While summer isn’t the only time we crave a frosty dessert, with the weather turning, it’s only natural to start dreaming about barbecues, beaches, the pool, dining al fresco and maybe splurging on that frosty ice cream cone.

If you’re trying to watch what you eat but still want to indulge in some of the season’s coolest treats, you’ve got options that are lower in fat, calories and sugar than regular ice cream that are still tasty, creamy and oh-so-refreshing. Get the scoop below!

DAIRY-FREE OPTIONS

Non-dairy ice creams are perfect for those who can’t (or prefer not to) consume traditional milk products. Gone are the runny, flavorless soy-based ice creams of the past; today’s crop of frozen desserts made with a plant-milk base are just as creamy as the real thing. In fact, these vegan-friendly ice creams have become so popular that entire shops are dedicated to this endeavor: Kippy’s Ice Cream (Venice Beach, California), Scoops & Plates (Brooklyn, New York), and Sweet Ritual (Austin, Texas), are leading the pack in non-dairy frozen desserts, and a slew of other brands can be found in your local grocery store’s freezer aisle.

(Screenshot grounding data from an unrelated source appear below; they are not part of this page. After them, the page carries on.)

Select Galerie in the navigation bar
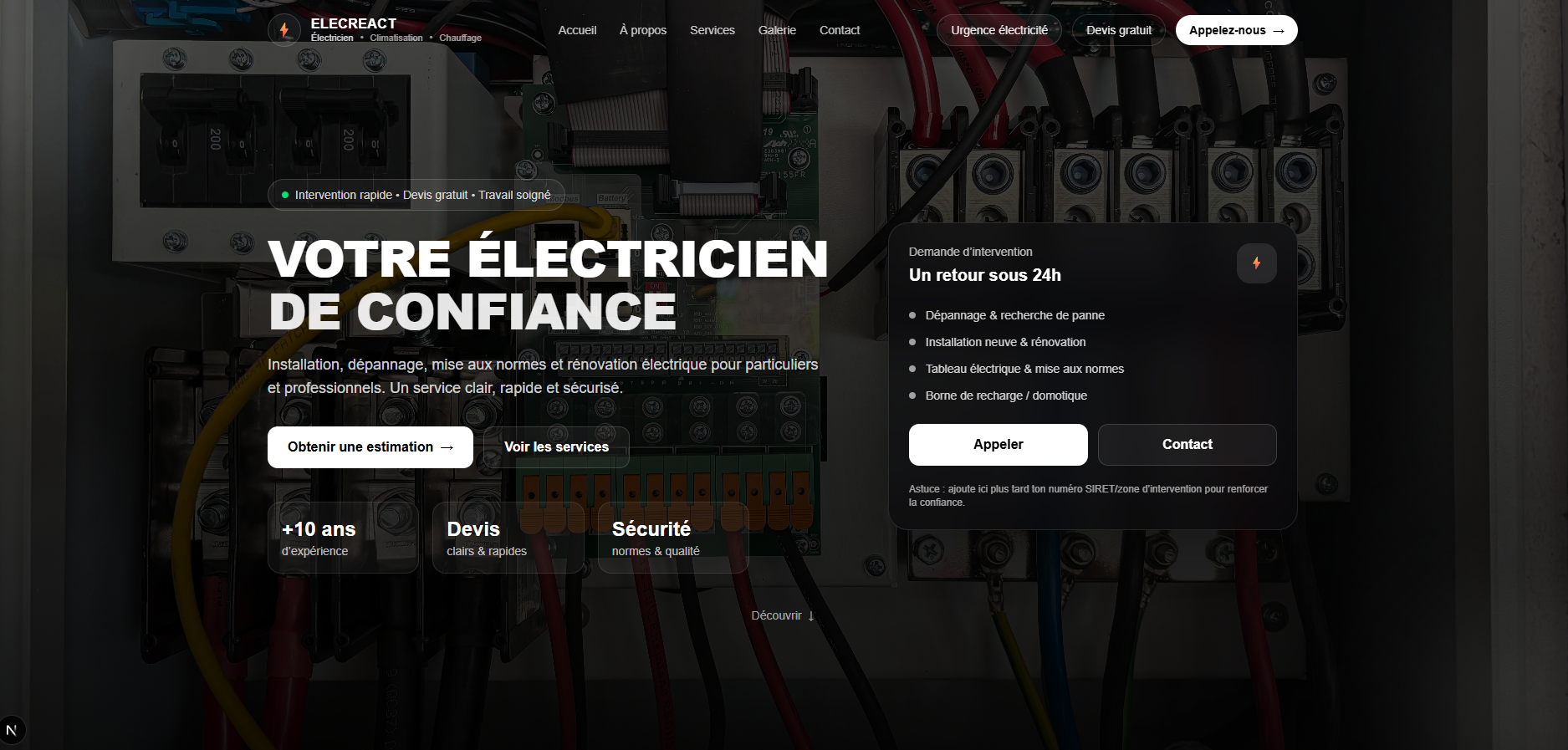The width and height of the screenshot is (1568, 750). (777, 30)
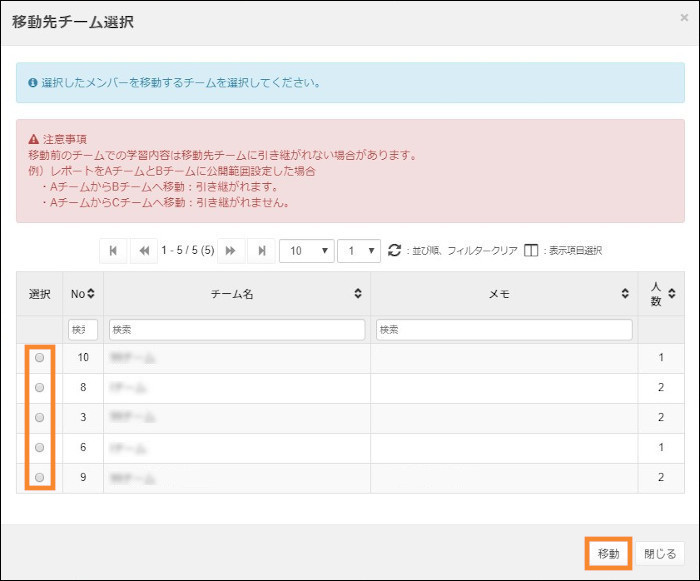This screenshot has height=581, width=700.
Task: Jump to last page of team list
Action: (x=262, y=251)
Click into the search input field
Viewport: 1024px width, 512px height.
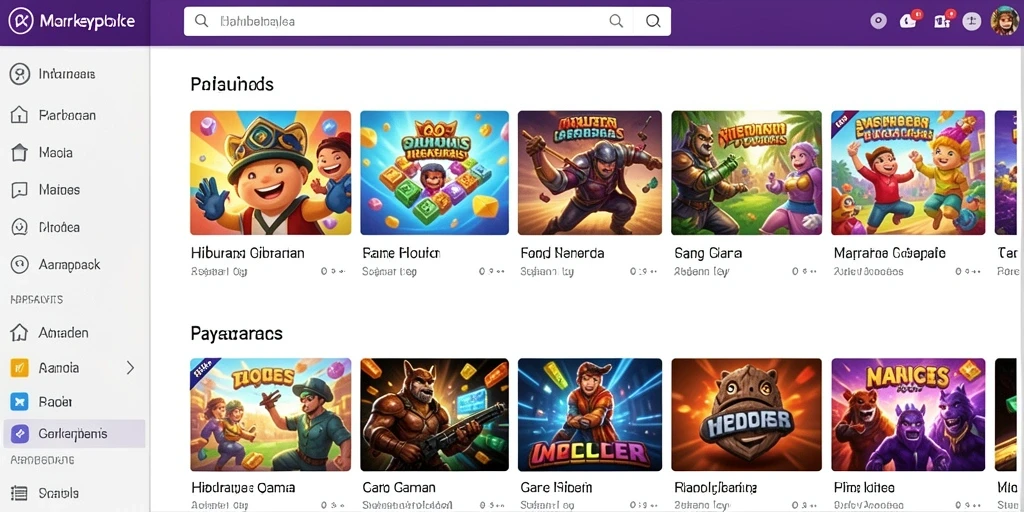pos(427,21)
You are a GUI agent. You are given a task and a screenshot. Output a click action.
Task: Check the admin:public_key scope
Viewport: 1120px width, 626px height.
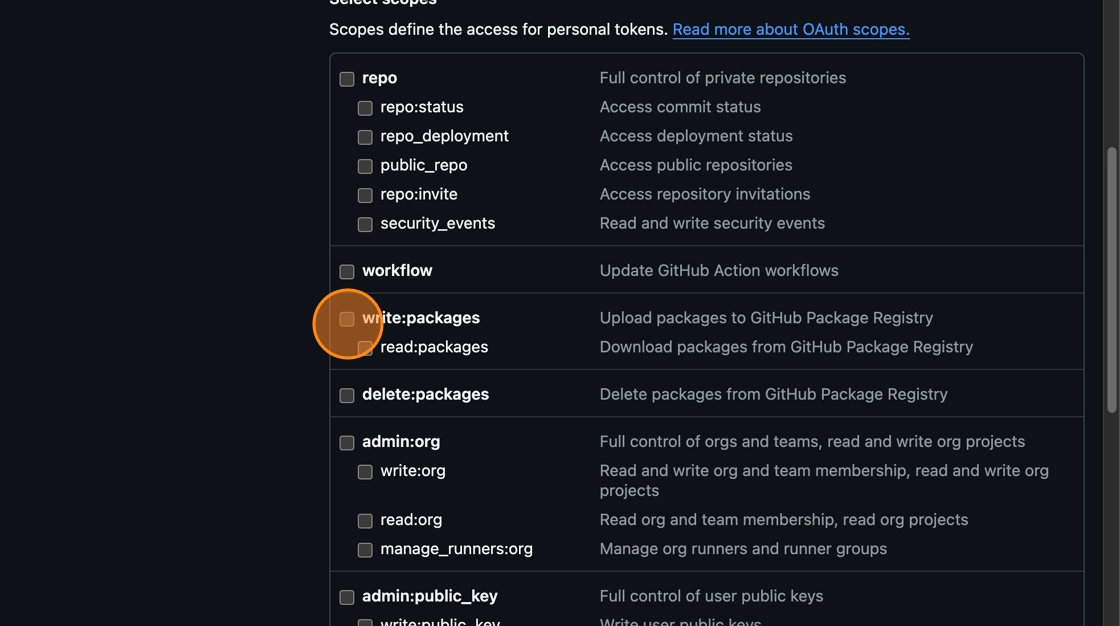pyautogui.click(x=347, y=598)
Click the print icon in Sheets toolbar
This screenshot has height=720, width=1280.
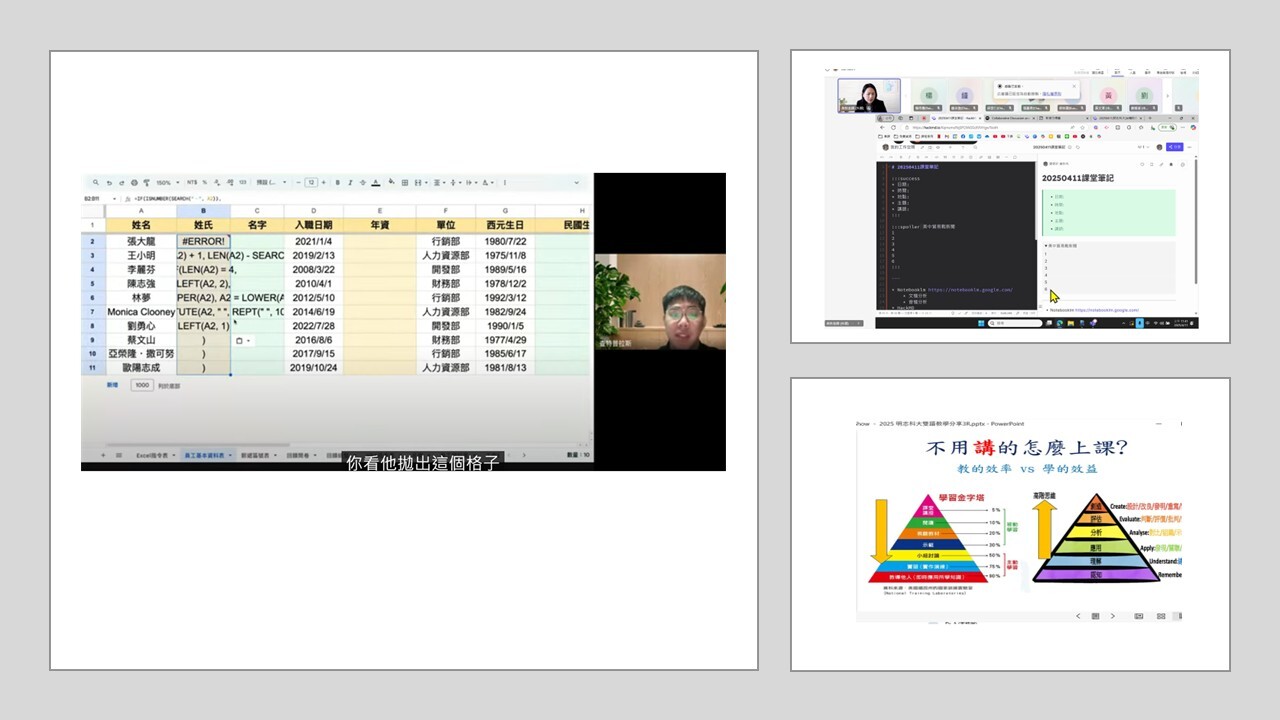[x=133, y=183]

For maximum decadence, choose ice cream made from coconut or cashew milk, as they have higher fat content, giving it the familiar creamy texture that makes ice cream so satisfying. However, make sure you read that nutrition label carefully: dairy-free doesn’t mean guilt-free if it’s loaded with sugar or other starchy add-ins like cookie bits and the like.


READ MORE > TASTE-TESTING: OUR DAIRY-FREE YOGURT RANKINGS


GO BANANAS

Vegans and other plant-based foodies have been hip to the wonders of “nice cream” for a while now. This simple frosty treat is made mainly with frozen bananas, processed in a high-speed blender until it takes on the consistency of soft-serve. A basic recipe uses three frozen bananas, a splash of almond milk (or similar liquid) and any additional flavorings that strike your fancy.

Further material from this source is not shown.